▸ **Exercise brief**
Reproduce the entries below, from the line containing "Given: Open the" through the end of the entries, word for word, with the pictures left out.

Stored records
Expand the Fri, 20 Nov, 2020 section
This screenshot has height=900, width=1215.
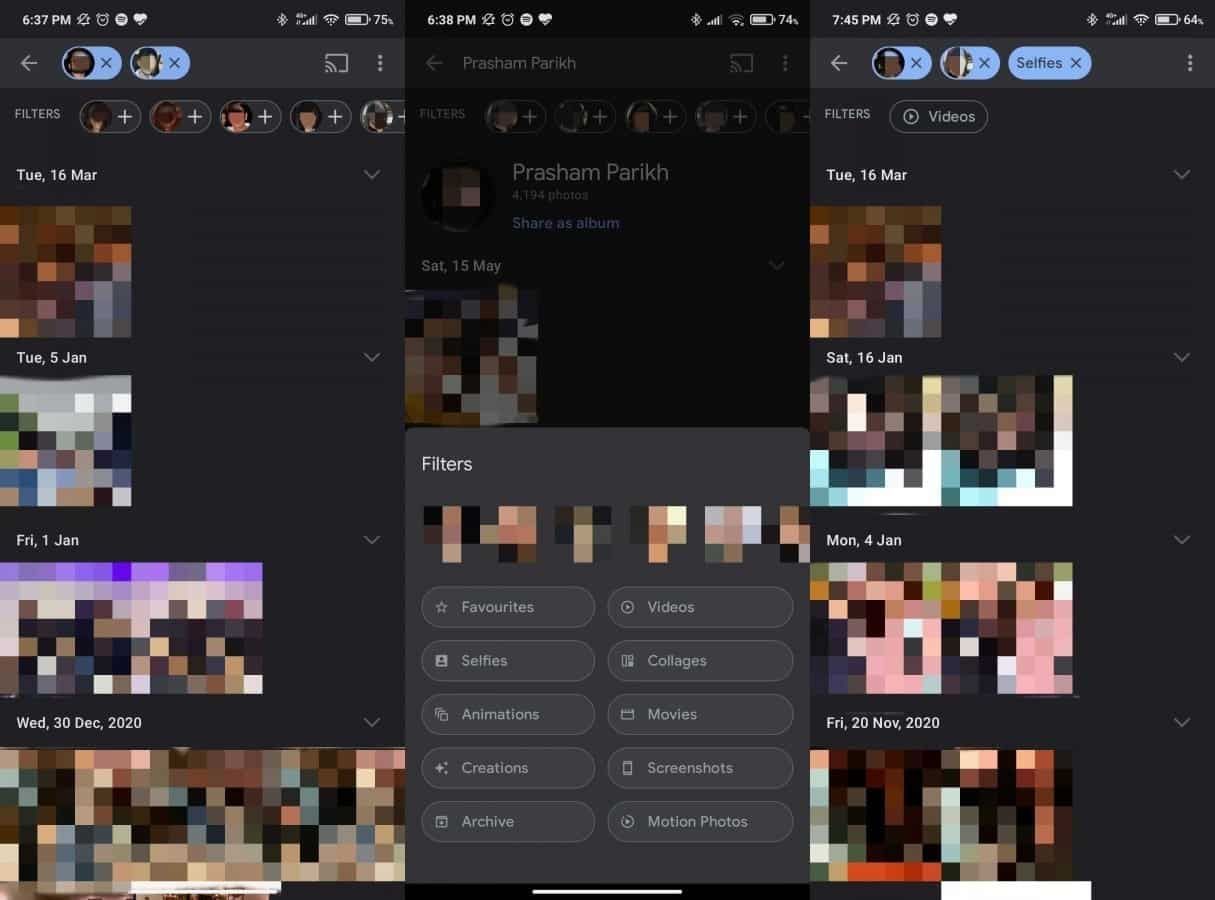pyautogui.click(x=1182, y=722)
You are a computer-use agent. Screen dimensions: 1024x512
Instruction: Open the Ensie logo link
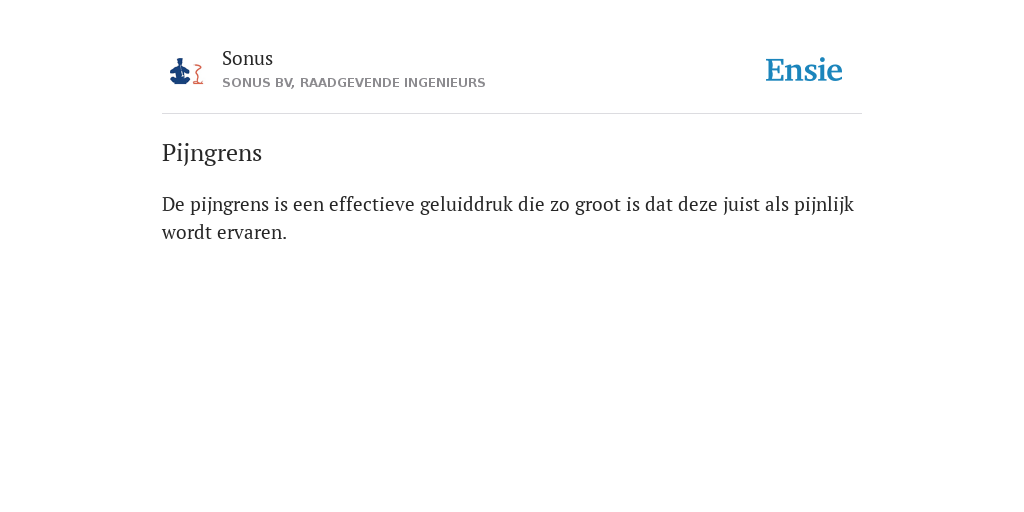804,70
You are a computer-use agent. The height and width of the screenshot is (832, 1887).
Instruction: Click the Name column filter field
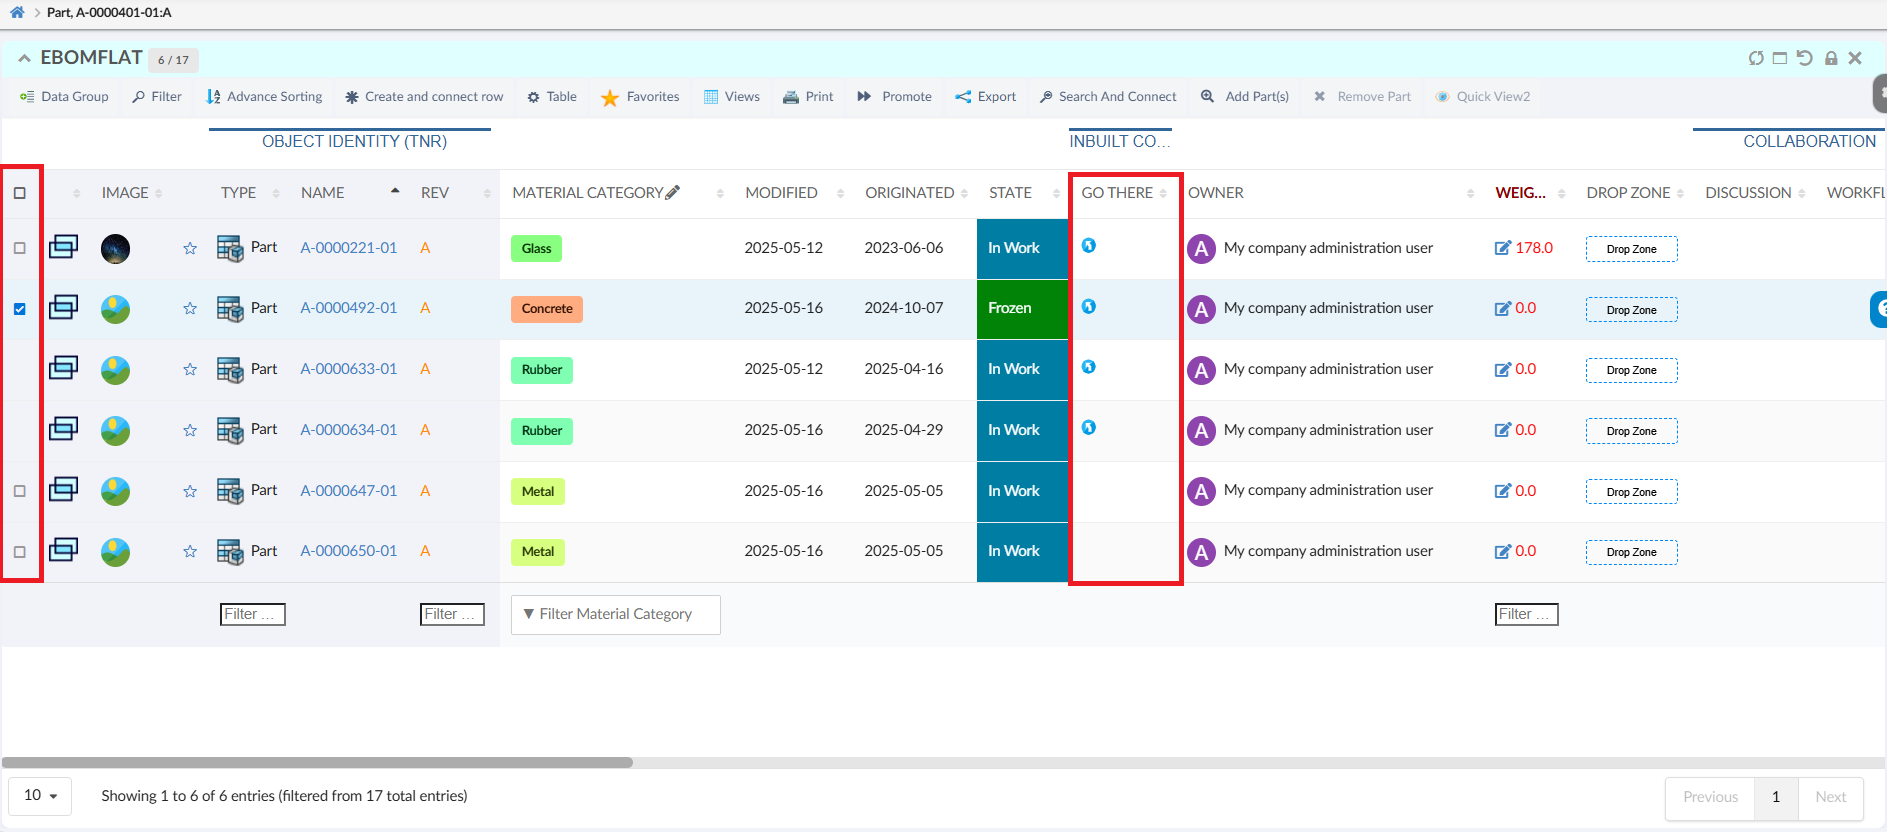(252, 614)
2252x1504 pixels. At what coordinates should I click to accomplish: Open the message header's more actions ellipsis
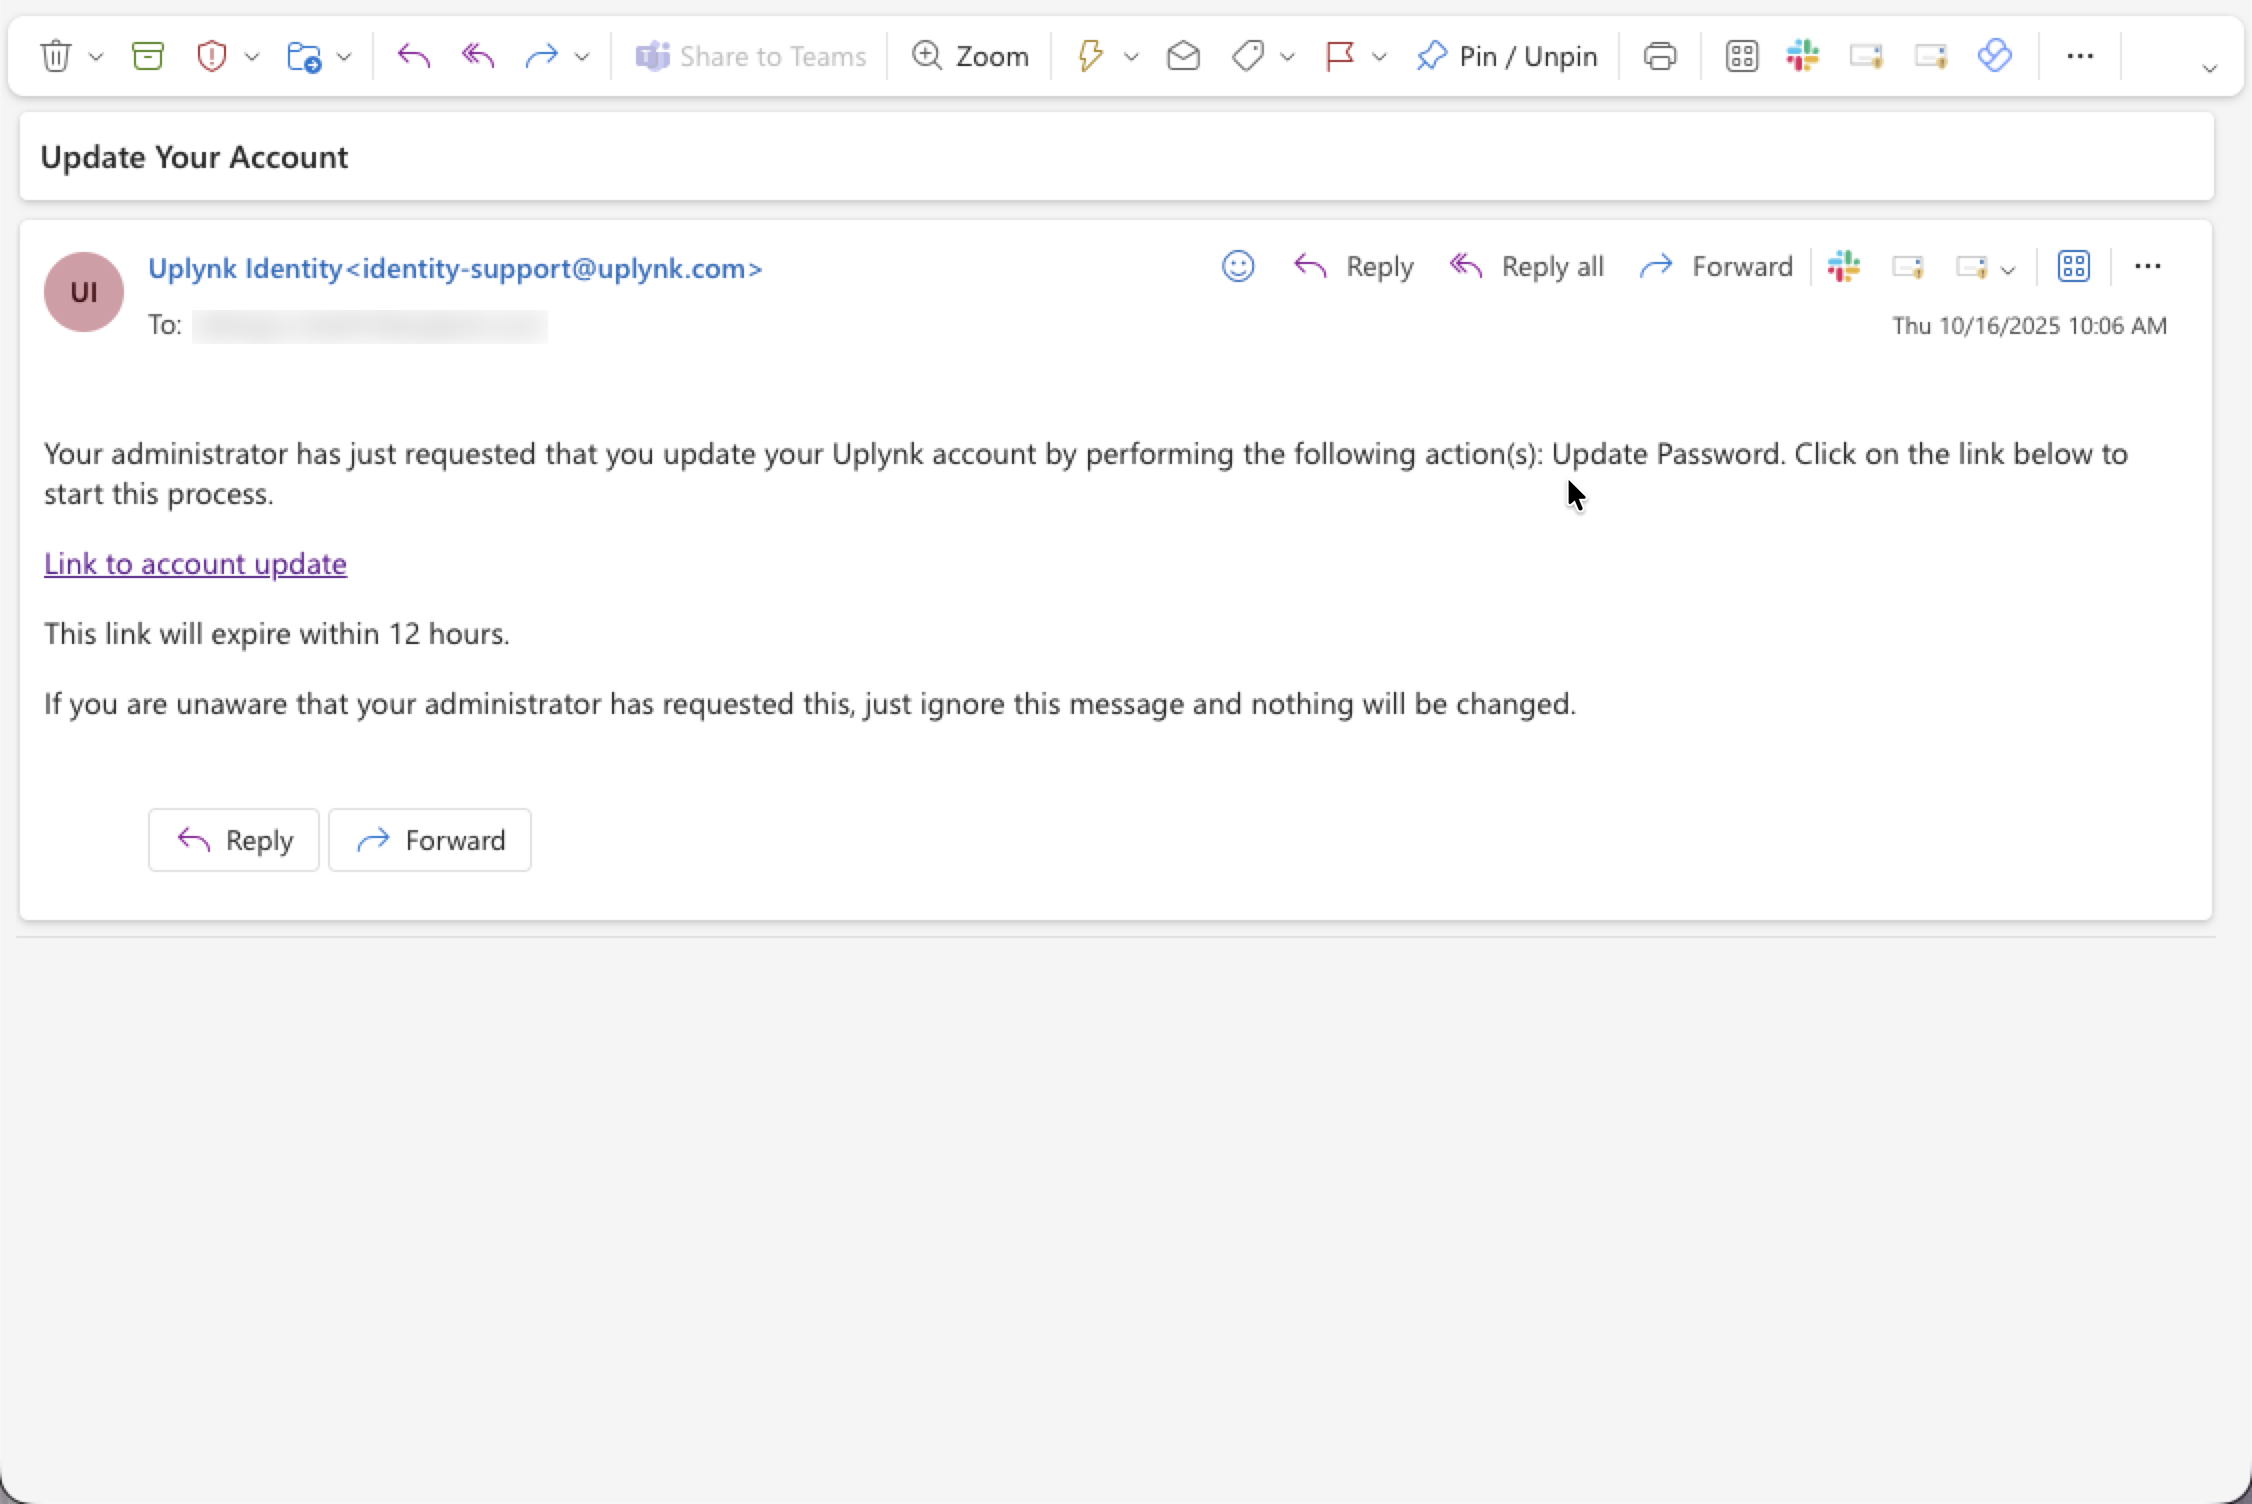coord(2147,266)
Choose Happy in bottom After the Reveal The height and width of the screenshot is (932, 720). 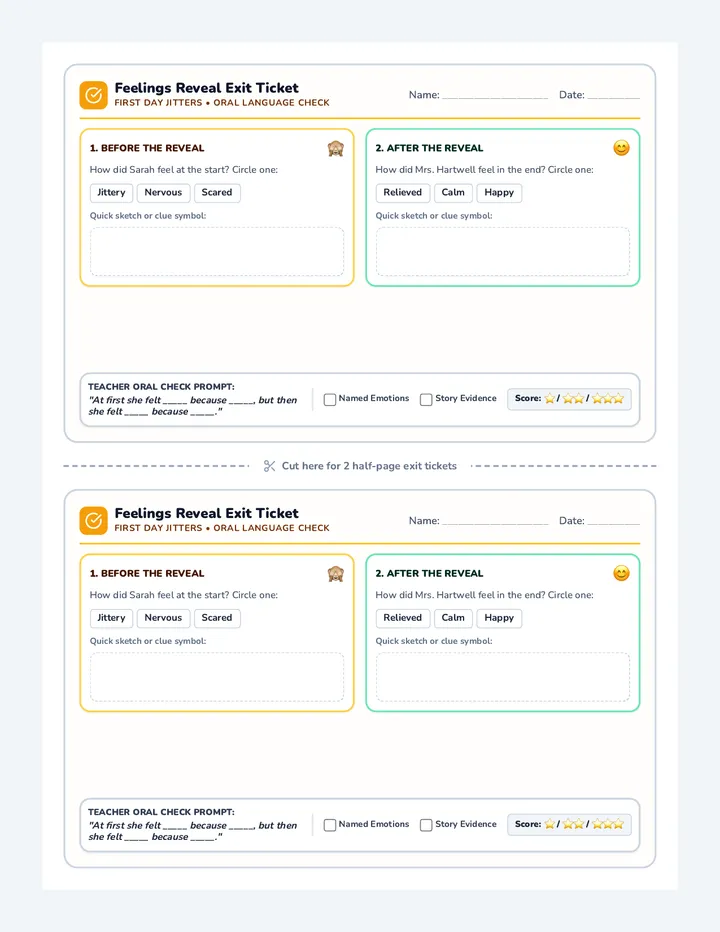click(499, 618)
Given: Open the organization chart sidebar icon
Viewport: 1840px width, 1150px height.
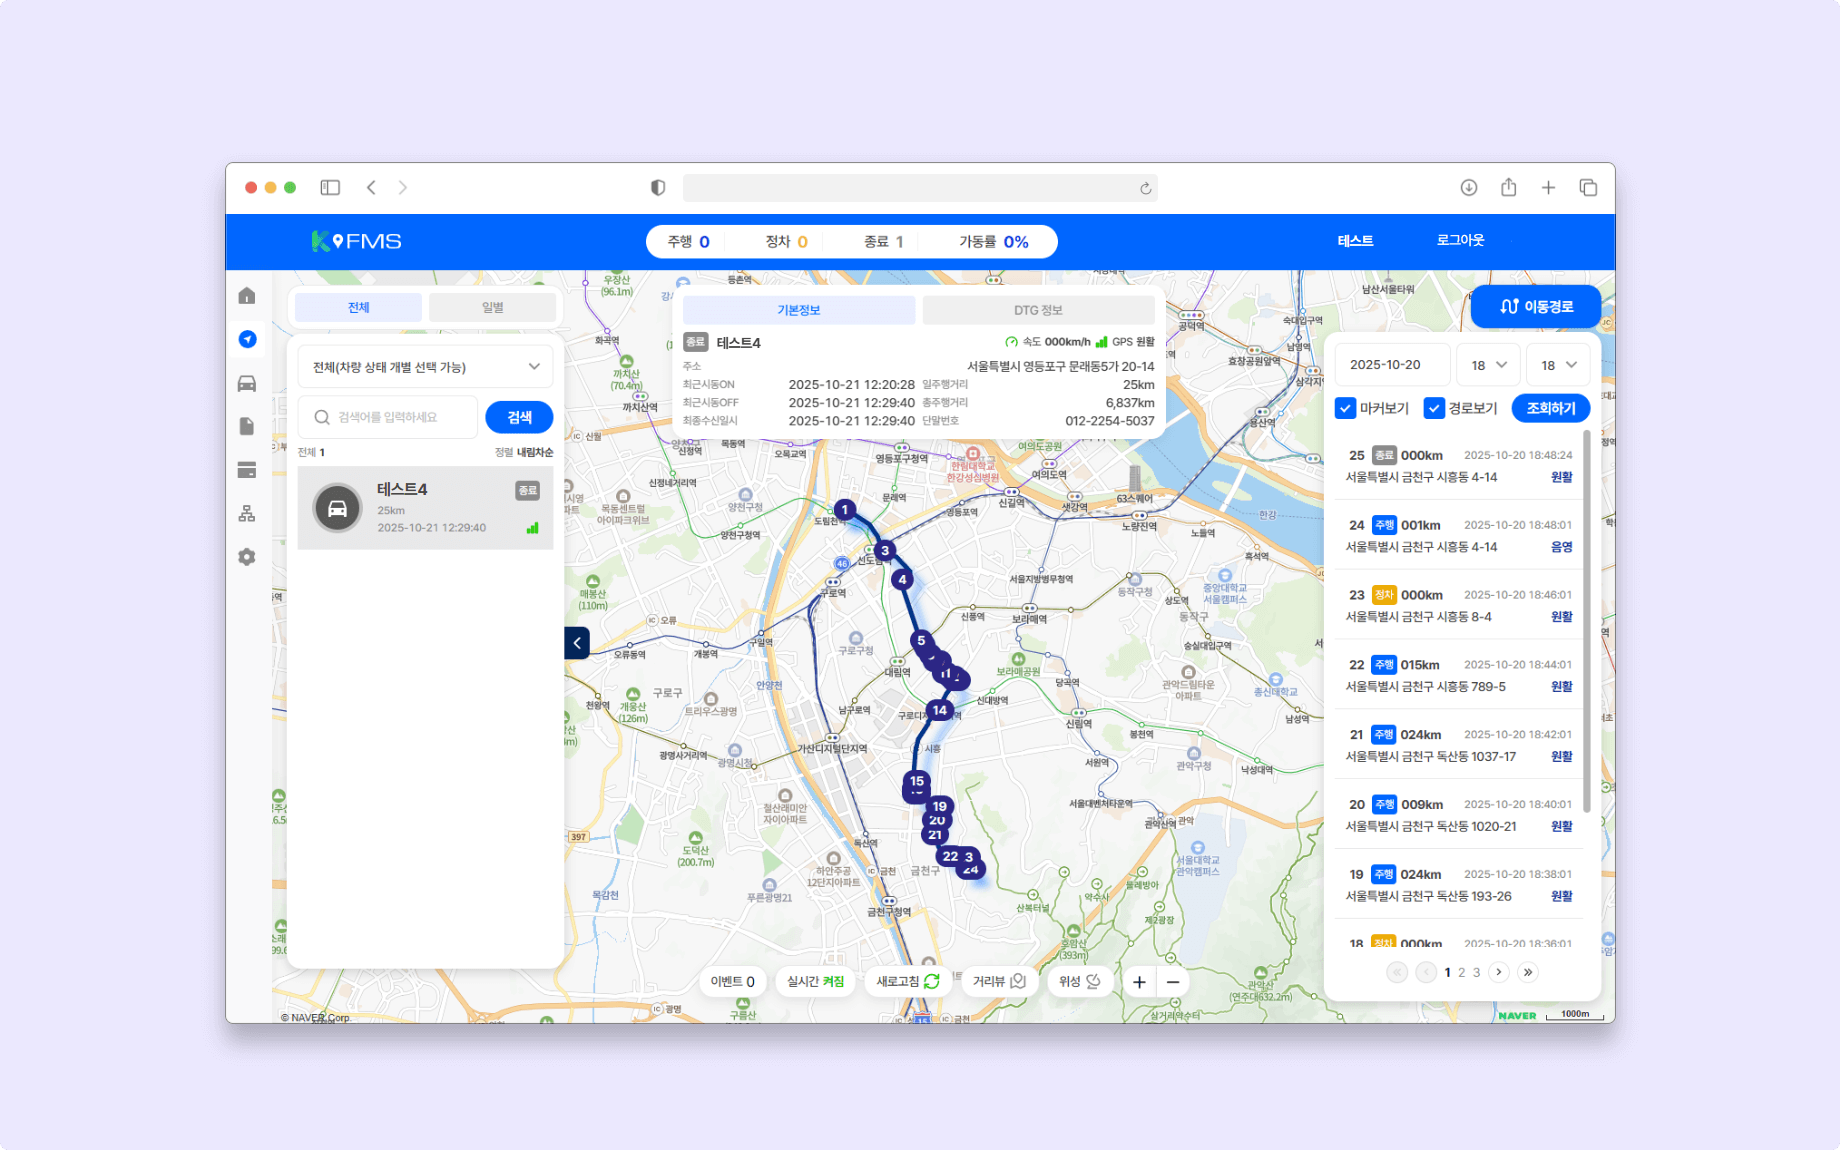Looking at the screenshot, I should point(247,513).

▸ **Output below**
Given: Open the organization chart sidebar icon
Viewport: 1840px width, 1150px height.
Looking at the screenshot, I should point(247,513).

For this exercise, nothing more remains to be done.